Federal CARES Act appropriations to New Jersey can be used by the state for necessary expenditures related to the COVID-19 response. Therefore, we strongly recommend a portion be directed to the Economic Development Authority to provide direct relief to small businesses to help them recover from the shutdown and reopen operations in a safe and responsible manner.
The good news is most businesses believe they are ready. NJBIA and other business groups recently asked its members how a soft reopening might affect their business models and over 70% told us they could operate safely under the social distancing guidelines established by the Centers for Disease Control and Prevention to stop the spread of COVID-19 illnesses.
However, 65% said they would need to have at least half their workforce on site in order to operate.
We need to start the process to get that to point. In New Jersey, 1.2 million people — 26% of our workforce — have filed for unemployment. Thousands of businesses were forced to close when the pandemic hit, and billions of dollars in state tax revenues have been lost since March.

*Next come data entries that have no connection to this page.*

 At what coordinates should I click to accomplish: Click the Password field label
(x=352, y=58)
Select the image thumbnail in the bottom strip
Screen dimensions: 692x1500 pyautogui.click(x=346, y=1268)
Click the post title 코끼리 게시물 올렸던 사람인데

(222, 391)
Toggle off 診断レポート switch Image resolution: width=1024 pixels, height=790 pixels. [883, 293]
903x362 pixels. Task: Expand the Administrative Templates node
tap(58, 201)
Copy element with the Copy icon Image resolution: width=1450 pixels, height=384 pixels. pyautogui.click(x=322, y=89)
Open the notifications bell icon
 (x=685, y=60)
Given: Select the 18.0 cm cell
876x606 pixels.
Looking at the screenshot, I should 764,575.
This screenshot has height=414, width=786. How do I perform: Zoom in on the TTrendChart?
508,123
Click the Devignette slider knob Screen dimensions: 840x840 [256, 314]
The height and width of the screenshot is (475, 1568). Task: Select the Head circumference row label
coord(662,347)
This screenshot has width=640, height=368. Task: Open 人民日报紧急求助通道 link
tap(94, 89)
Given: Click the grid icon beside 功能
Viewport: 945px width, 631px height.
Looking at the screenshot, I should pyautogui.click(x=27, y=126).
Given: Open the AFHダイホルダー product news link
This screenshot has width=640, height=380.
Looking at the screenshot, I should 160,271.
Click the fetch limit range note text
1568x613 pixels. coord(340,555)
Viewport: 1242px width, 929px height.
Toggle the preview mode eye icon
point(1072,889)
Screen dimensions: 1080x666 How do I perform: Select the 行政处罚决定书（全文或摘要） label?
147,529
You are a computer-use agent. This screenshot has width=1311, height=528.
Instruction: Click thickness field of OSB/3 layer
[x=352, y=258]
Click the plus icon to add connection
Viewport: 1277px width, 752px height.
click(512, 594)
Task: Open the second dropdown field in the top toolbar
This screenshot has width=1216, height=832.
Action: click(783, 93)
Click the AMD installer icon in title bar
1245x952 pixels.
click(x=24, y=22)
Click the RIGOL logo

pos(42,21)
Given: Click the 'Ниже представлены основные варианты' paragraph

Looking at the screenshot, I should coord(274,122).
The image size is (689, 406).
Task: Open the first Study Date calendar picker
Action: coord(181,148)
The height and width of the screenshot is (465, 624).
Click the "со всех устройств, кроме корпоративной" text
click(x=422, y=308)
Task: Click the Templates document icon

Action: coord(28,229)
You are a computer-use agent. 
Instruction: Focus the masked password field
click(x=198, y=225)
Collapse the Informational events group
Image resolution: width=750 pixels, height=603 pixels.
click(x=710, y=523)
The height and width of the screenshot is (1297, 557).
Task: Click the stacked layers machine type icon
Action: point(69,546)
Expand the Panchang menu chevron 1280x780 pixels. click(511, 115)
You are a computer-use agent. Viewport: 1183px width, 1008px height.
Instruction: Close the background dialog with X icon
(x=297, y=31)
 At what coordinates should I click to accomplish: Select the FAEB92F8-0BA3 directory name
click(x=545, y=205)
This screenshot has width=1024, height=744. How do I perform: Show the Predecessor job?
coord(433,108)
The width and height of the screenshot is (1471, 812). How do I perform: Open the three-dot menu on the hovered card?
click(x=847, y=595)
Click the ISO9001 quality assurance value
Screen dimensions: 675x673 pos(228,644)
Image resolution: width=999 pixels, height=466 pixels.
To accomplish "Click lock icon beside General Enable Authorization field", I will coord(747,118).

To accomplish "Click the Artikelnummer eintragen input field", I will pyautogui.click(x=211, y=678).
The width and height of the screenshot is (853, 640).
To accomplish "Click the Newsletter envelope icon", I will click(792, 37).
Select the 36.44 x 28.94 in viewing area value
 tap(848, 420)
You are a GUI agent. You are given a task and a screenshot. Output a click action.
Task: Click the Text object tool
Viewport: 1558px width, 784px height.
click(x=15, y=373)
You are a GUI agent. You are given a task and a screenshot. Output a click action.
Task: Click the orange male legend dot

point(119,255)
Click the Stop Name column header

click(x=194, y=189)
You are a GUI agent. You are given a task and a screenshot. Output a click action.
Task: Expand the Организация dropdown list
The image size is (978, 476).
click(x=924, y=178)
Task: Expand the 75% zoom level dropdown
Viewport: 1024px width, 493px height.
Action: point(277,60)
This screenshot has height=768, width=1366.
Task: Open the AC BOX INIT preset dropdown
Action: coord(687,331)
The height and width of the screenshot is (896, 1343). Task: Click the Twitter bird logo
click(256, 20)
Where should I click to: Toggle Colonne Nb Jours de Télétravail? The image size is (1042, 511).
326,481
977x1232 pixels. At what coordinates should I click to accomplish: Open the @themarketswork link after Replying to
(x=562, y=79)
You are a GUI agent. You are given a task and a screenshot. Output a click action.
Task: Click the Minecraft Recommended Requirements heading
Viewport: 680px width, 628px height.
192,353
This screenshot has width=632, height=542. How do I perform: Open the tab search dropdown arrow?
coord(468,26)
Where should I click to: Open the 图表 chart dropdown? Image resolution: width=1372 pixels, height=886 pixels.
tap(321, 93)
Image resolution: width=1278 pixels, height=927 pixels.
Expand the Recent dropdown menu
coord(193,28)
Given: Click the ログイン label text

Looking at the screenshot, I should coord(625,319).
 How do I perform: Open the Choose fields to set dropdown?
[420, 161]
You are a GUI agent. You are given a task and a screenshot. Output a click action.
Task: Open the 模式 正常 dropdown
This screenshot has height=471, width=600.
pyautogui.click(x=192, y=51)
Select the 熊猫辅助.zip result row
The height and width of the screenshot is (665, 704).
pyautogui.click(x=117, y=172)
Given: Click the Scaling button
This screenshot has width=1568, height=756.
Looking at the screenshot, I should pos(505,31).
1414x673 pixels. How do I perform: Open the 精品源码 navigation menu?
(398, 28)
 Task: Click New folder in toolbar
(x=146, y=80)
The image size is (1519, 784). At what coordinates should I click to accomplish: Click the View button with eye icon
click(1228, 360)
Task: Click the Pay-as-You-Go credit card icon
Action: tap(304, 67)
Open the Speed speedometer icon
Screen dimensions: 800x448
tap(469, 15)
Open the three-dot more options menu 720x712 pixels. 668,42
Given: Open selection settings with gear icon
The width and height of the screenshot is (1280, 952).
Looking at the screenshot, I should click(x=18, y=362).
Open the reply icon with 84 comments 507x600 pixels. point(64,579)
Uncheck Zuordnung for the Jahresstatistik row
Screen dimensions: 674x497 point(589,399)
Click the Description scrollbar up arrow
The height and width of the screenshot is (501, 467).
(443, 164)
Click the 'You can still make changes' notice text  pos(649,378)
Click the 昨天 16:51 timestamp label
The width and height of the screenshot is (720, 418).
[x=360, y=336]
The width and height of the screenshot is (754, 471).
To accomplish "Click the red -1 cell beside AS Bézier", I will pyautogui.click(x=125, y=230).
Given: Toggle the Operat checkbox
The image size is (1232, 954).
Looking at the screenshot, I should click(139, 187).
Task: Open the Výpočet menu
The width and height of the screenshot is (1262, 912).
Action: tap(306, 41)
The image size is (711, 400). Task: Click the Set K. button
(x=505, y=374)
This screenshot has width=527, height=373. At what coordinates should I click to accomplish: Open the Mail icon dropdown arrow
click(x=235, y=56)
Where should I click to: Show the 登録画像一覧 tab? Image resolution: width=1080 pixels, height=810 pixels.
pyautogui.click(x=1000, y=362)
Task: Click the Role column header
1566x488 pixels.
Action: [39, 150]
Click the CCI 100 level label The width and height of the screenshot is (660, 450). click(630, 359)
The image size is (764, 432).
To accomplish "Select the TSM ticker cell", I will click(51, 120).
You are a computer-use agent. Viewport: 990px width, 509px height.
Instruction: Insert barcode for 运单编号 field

The recommendations for New Jersey’s recovery and reinvention submitted to our policymakers, including all best practice documents specific to each industry, can be found under the Recovery tab of NJBIA’s website. They are there to inform a process that needs to start immediately, which accounts for New Jersey’s physical and economic health.
All of this takes planning, and the planning must start now. If we do not take these steps to reopen soon, we will have much less to reopen later.